Again, I'm not saying it's right or wrong. I'm just saying that it seems like an obvious thing: we live in a dry state, we're going to use more water than those who live in wet states.

that's not to say that I won't continue doing my naked rain dance on the back porch each evening. So far it isn't working. Maybe I need to try the front porch? :noidea:


----------



## Vanilla

Critter said:


> What folks that live in Utah need to understand is that they live in a desert and plan accordingly.


You know Critter, I'm guessing that nobody in Utah realized we were in a desert, but this knowledge is going to educate the masses! :mrgreen:

It wasn't until recently that many municipalities wouldn't even allow for xeriscape, you had to have lawn or you could get fined by the city. There are some that still have those provisions on the books. I would totally do xeriscape on most of my yard if they made it worth my while. It's cheaper to pay for the water than it would be to redo the whole thing.


----------



## Critter

They have proven down in Arizona that if you have enough water you can grow anything. 

However all that water comes at a cost that a lot are now starting to have to pay.


----------



## backcountry

The thing that matters though, PBH, is the amount of water used compared against the amount of water available. The average is helpful in understanding how we are drawing down our community water sources. Variables like you describe give us context but aren't necessary for making those calculations.

And as you know, the arid west undoubtedly uses more water for things like watering lawns than NY. But as you know, and the averages indicate, that trend isn't sustainable. Just look at Cedar and how our yearly use is running a deficit on our aquifer, enough so that it's actually collapsing.

And per Critter's post...the models not only understand the possibility of such anecdotes but they seem to actually predict such erratic swings. The problem is, the population centers of the Intermountain West and SW can't maintain themselves under such erratic patterns without a massive change to behavior. And our regional food production centers in Southern to Central California are also implicated. 1983 was a great boon to the Colorado River system (almost too much of a good thing) but the trend even with those years included is we continue to be in a sustained and/or worsening drought. If you are reading up on the Colorado River storage system then you know the last few years have gotten us frighteningly close to a new bottom that we really don't have real, long term contingency plans for. 

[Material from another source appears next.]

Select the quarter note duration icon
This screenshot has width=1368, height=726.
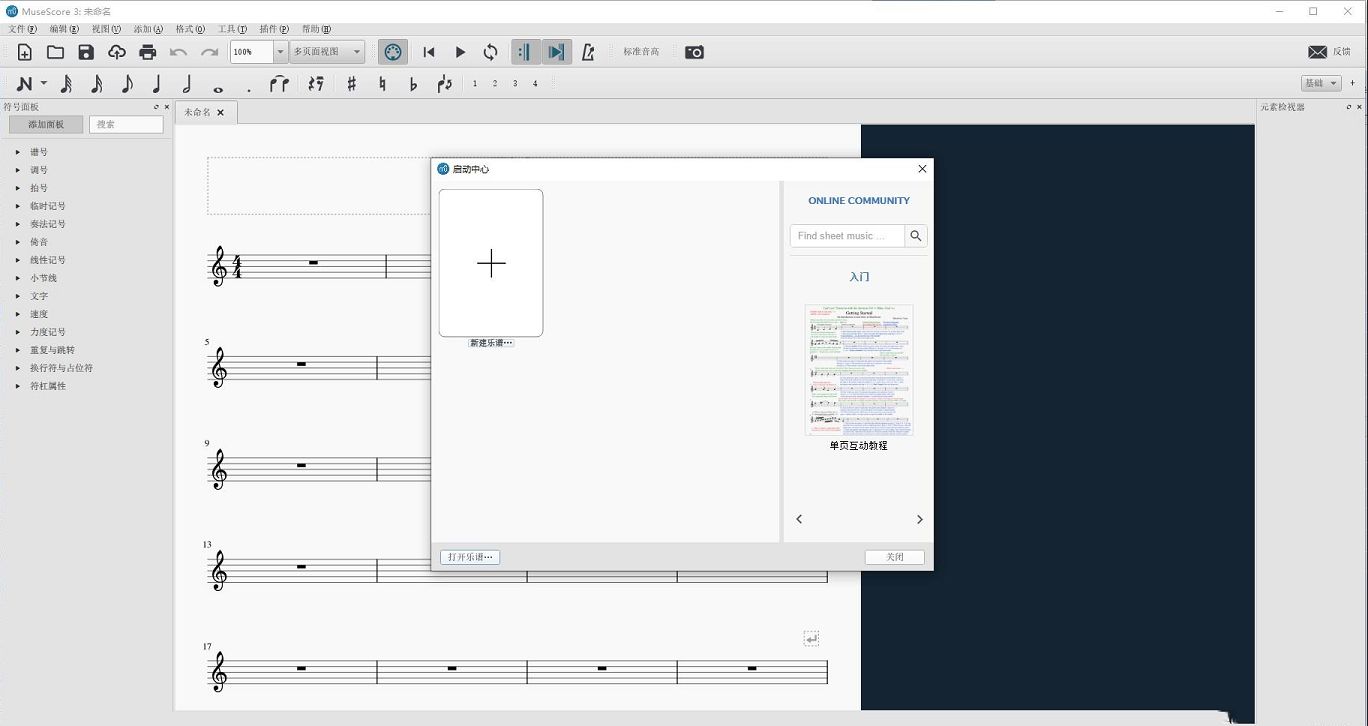(155, 83)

Anecdotes are fun but the science on what is going on with climate change and water trends in the West is pretty well established and doesn't support hesitancy. The science can change with new/better data and analysis but the best science and consensus now is we are warming noticeably and experiencing more and longer droughts. Individuals can choose not to accept that fact but doing so doesn't affect the validity of the conclusions in any fashion. It does unfortunately affect policy given our democratic systems are driven by individual opinions/votes and not science.


----------



## Gordon

All I know is this. I live in the Bear River watershed. It's Feb 4 and the ground at my house is bare. Should be 12 inches of white stuff on the back lawn right now:shock:


----------



## PBH

backcountry -- if we really want to address this issue on a local scale, then how much water you and I use per day isn't the issue. The issue is growth. When was the last time you heard a local political leader (mayor, county commissioner, city planner, etc.) ever say that they wanted to limit growth? Never. Why is it that we always find realtors moving over into the political arena? Why are there a million multi-family units currently being built in Cedar City / Valley? 

Until we hit that critical point where water is no longer available, it won't stop. Everything you just said is correct - but none of it matters as long as we continue to grow.


----------



## backcountry

I don't disagree except on working on what we can despite barriers. But yes, given local politics we are unlikely to see meaningful policy that addresses the issue head on.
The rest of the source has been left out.